Impfmüdigkeit? – In den neuen Ländern kaum vorhanden

Die Gesundheitsversorgung der DDR lebt in Ansätzen in der gesamtdeutschen Versorgungslandschaft fort. Das geht aus dem aktuellen Bericht zur deutschen Einheit hervor.

Von Anno Fricke Veröffentlicht: 16.09.2020, 18:16 Uhr
Die hohen Impfquoten in den neuen Ländern sind ein Spiegel des staatlichen Gesundheitssystems in der DDR.

Die hohen Impfquoten in den neuen Ländern sind ein Spiegel des staatlichen Gesundheitssystems in der DDR.

© Achim Scheidemann / dpa

Berlin. Der massive Ausbau der medizinischen Versorgung und die Anpassung der Rentenbezüge haben sich direkt positiv auf Lebenserwartung und Gesundheit der älteren Generation in den neuen Ländern ausgewirkt. Das geht aus dem aktuellen Bericht zur deutschen Einheit hervor, den das Bundeswirtschaftsministerium am Mittwoch vorgelegt hat.

Der Aufbau eines bundesweit einheitlichen Gesundheitssystems gilt den Autoren des Berichts als eine der größten Herausforderungen der Vereinigung der beiden deutschen Staaten. Schon vor dem 3. Oktober 1990 pumpte die Bundesregierung drei Milliarden Mark in die Gesundheitsversorgung und die Einführung der gesetzlichen Krankenversicherung.

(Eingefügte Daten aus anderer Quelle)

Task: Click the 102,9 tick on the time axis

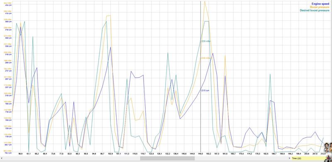Action: (110, 154)
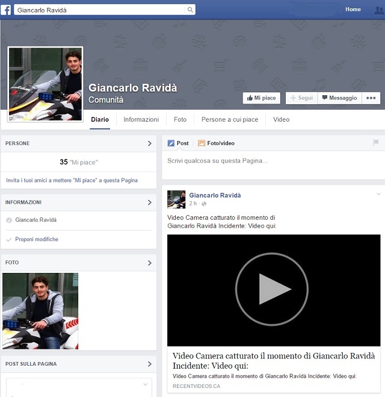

Der Bericht vermerkt zudem, dass auf der anderen Seite die medizinischen Versorgungszentren in der DDR als Versorgungsansatz inzwischen bundesweit verbreitet sind. Die sogenannten Polikliniken der DDR leben in den MVZ weiter. Ende 2018 gab es immerhin bereits knapp 3200 dieser Ärztehäuser. 41 Prozent wurden von Vertragsärzten geführt, 42 Prozent von Krankenhäusern.

Impfquoten sind höher

Die staatlichen Ansätze im Gesundheitssystem des ehemals sozialistischen Staates lassen sich ausweislich des Berichts bis heute auch an den Impfquoten ablesen. Bei Impfungen gegen Hepatitis B und Pneumokokken habe einzuschulende Kinder in den neuen Ländern mehr als vier Prozent Vorsprung gegenüber ihren Altersgenossen in den alten.

„Sehr große Unterschiede“ macht der Einheitsbericht auch bei den Impfquoten bei Keuchhusten, Grippe und Masern aus. Befragungen der Bundeszentrale für gesundheitliche Aufklärung (BZgA) der Menschen in den neuen Ländern hätten zudem ergeben, dass sie grundsätzlich die Bedeutung von Schutzimpfungen höher einschätzen als ihre Mitbürger im Westen.

In den Sprachgebrauch der gesamtdeutschen Versorgung eingegangen ist die „Schwester Agnes“. Die Gemeindeschwestern waren Bestandteil der ärztlichen Versorgung in der DDR. Heute folgen ihnen die VERAHs der AOK Baden-Württemberg oder ganz allgemein die Nichtärztlichen Praxisassistentinnen (NäPa) nach.

Auch die Pflege hat in den neuen Ländern einen Wandel erfahren. Von den rund vier Millionen Beziehern von Leistungen aus der Pflegeversicherung leben rund 800.000 in den neuen Ländern. Nahezu der gesamte Bestand an stationären Pflegeplätzen von heute etwa 85.000 ist laut dem Einheitsbericht nach der Wende neu entstanden oder umfänglich saniert worden.

Lebenserwartung gleicht sich an

In den vergangenen 30 Jahren hat sich die damals auch in der Lebenserwartung abzulesende Teilung weitgehend angeglichen. Sie liegt nun bundesweit bei 83,3 Jahren bei Frauen und 78,5 Jahre bei Männern. Zum Zeitpunkt der Vereinigung waren noch 79,5 Jahre bei Frauen und 73 Jahre bei Männern gemessen worden.

Als Ursache dafür, dass die Lebenserwartung in den neuen Ländern inzwischen sogar höher ist als die von Frauen in der alten Bundesrepublik. werden auch die Verbesserungen in der medizinischen Versorgung diskutiert, heißt es in dem Bericht.